Now, for her sophomore album—which, as of the day we meet up, she and Nigro are still finishing—expectations are boundless. In order to hear four of the new songs, I’d set up a clandestine rendezvous with her publicist: At a library-quiet coffee shop in Brooklyn, I’d been handed an iPhone and a set of headphones, and listened to how much Rodrigo’s life had and hadn’t changed. There were two wrenching, cinematic ballads, but they were crafted with a new self-assurance. The other two tracks were playful and insouciant—indications, Nigro said, of this album’s turn away from melancholy. On one, which brought to mind Le Tigre, Charli XCX, and the Josie and the Pussycats soundtrack, Rodrigo careened toward an ill-advised and irresistible night with an ex. On the other, she sweetly wove a lyrical cat’s cradle about the impossible expectations that rest on idealized young women—the pressure to be sexy, thoughtful, funny, kind, inspirational, easygoing, endlessly grateful—and then ripped the threads apart on the chorus, flipping from Taylor Swift to Kathleen Hanna in a blink. I heard each song just twice, but the hooks are still ricocheting around my head.

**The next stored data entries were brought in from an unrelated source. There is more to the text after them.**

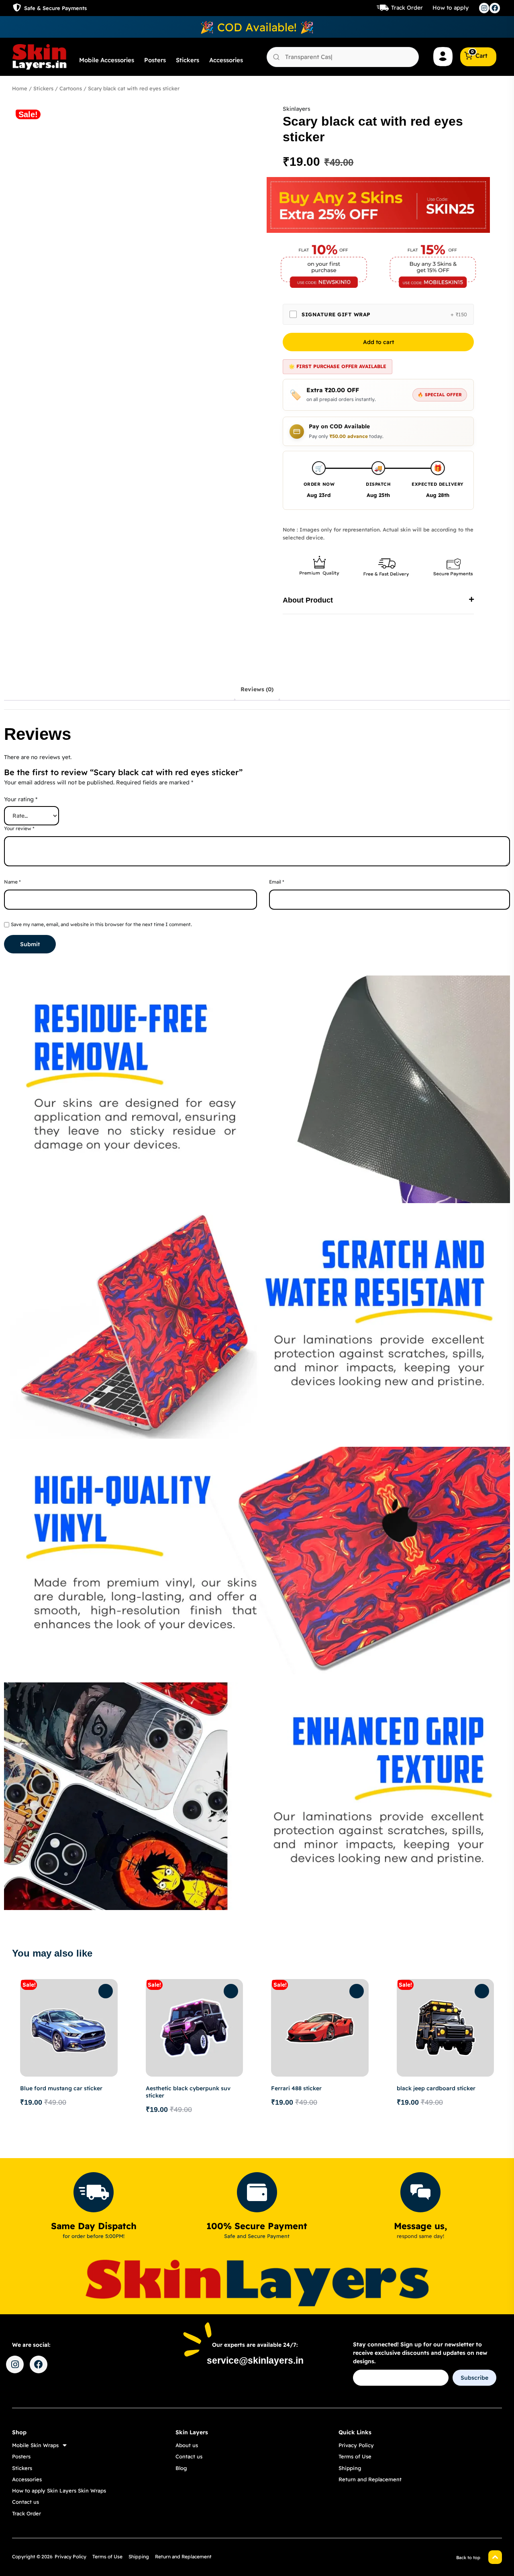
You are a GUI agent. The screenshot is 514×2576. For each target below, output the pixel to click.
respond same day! (420, 2236)
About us (186, 2445)
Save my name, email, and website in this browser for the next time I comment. (101, 924)
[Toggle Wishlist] (105, 1991)
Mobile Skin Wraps (35, 2445)
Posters (155, 60)
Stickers (187, 60)
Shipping (350, 2468)
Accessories (226, 60)
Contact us (25, 2502)
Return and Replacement (370, 2479)
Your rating (20, 799)
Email (276, 882)
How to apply (450, 7)
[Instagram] (484, 8)
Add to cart (378, 342)
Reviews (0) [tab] (257, 689)
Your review (19, 828)
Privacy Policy (356, 2445)
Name (12, 882)
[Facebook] (495, 8)
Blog (181, 2468)
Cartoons (70, 88)
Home (19, 88)
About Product (308, 600)
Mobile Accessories (106, 60)
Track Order (407, 7)
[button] (378, 600)
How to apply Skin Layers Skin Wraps (59, 2490)
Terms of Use (355, 2456)
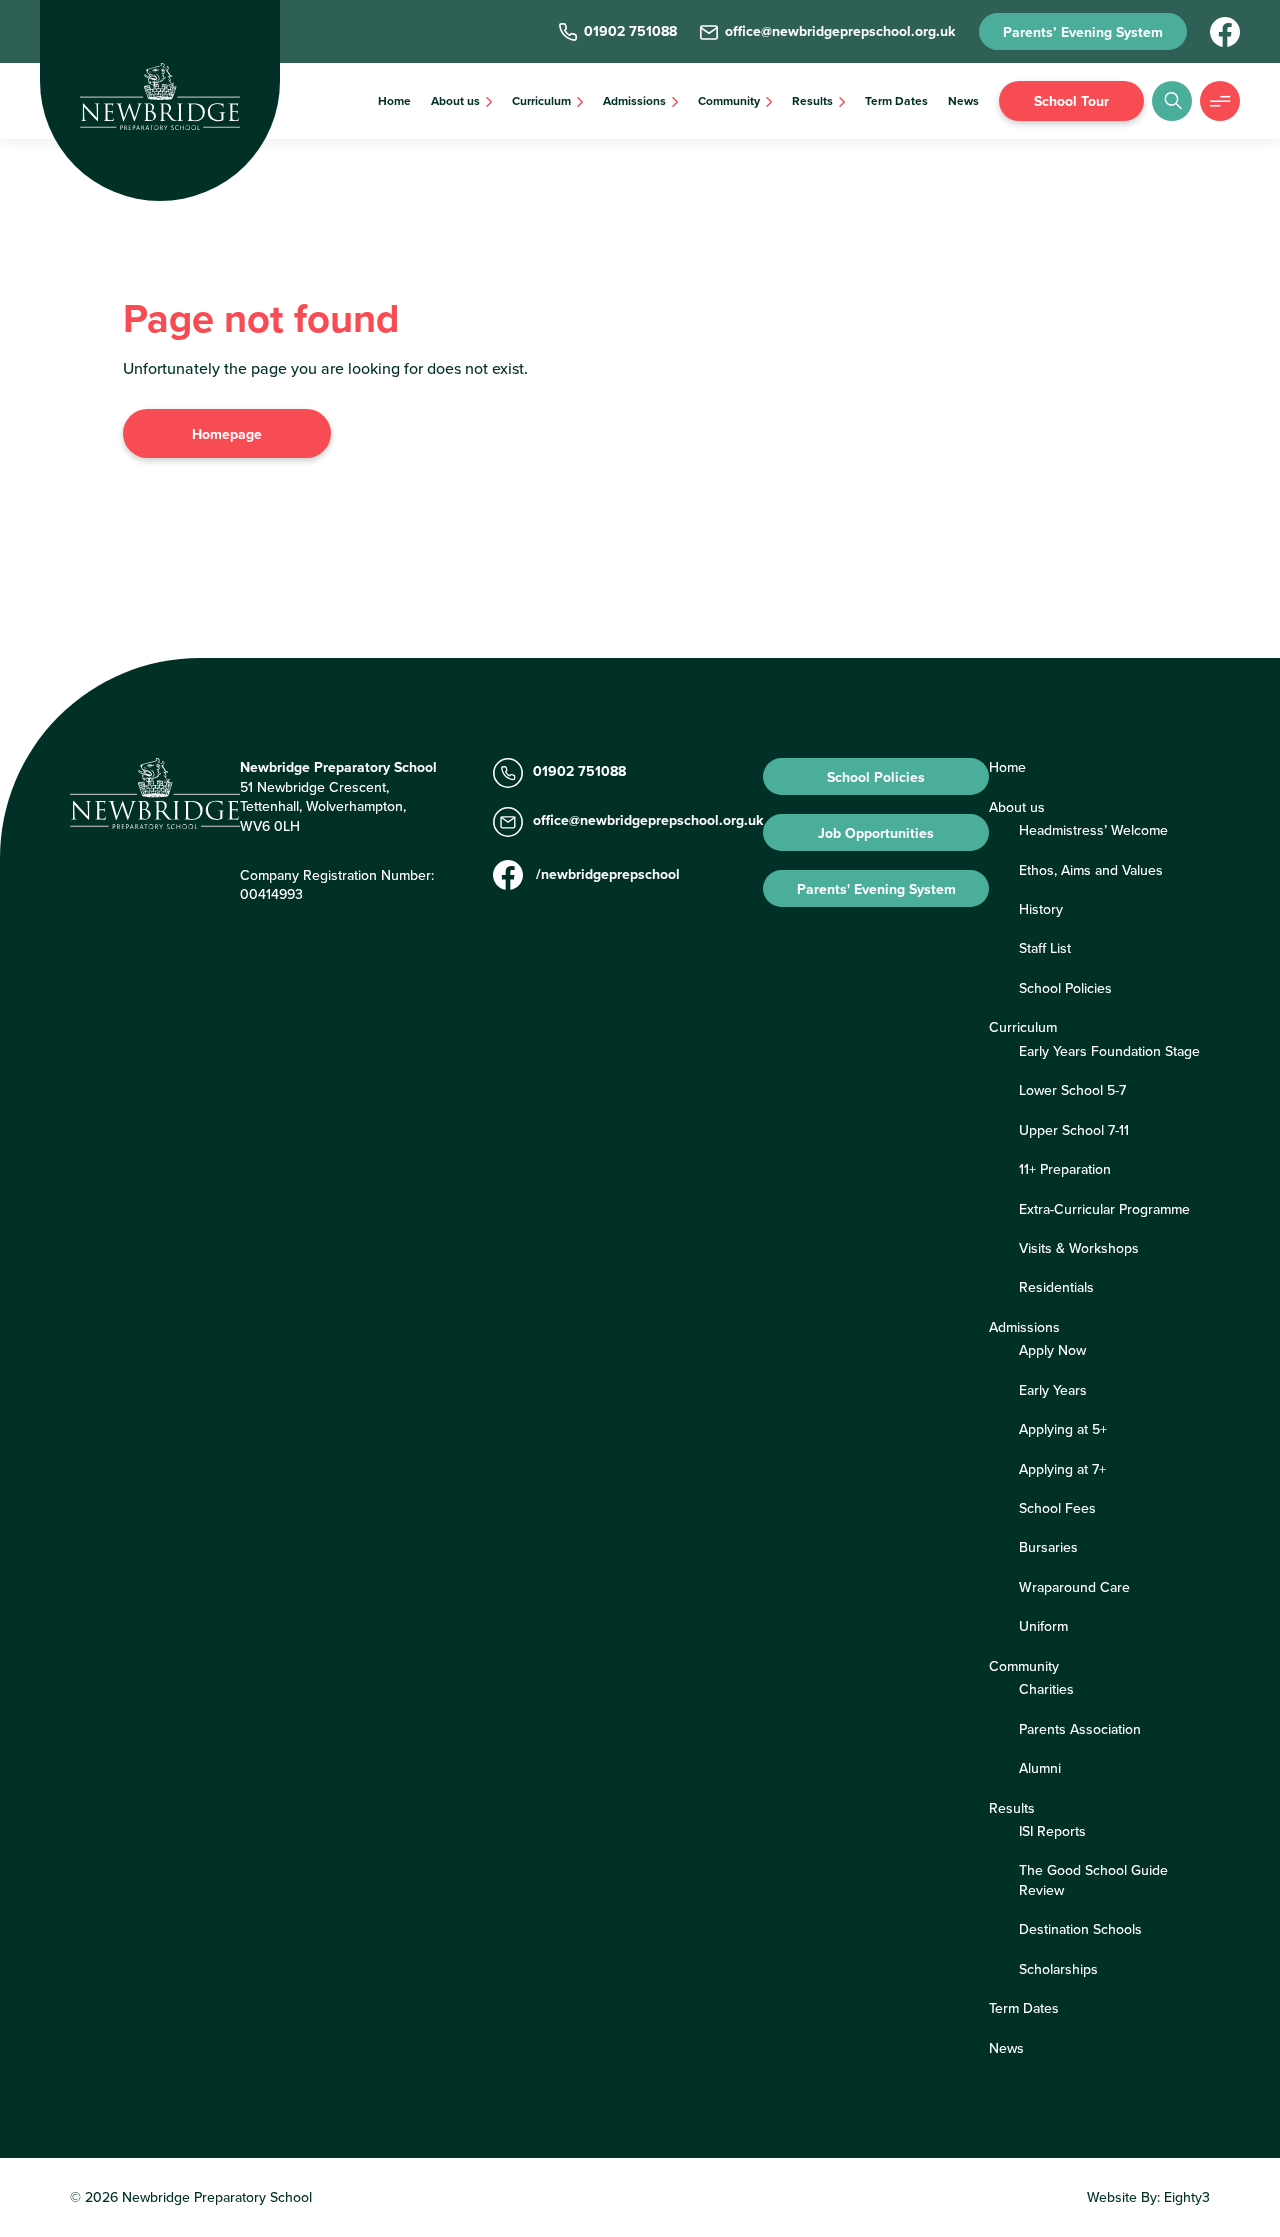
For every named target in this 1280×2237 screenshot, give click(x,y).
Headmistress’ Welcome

I ask her about something she’d said a few times in 2021, that young women in pop music had an expiration date placed on them at age 30. “I was under the impression,” she says, “that the younger you are, the more successful you’ll be in the music industry.” She’d always known that the paradigm was unfair; now she rejects, altogether, the idea that value is externally defined. “I think I believed in these false ideas for a little while,” she says. “The most painful moment of my life turned into my most successful.” For a minute she imagined that the more pain she was in, the more people would like her, the more money she would make. Now, she thinks you write good albums when you’re growing a lot, and that that’s a process that goes on all your life. Anyway, she doesn’t want to be a pop star forever, necessarily. What she cares about is that she can keep writing songs, whether for herself or other people.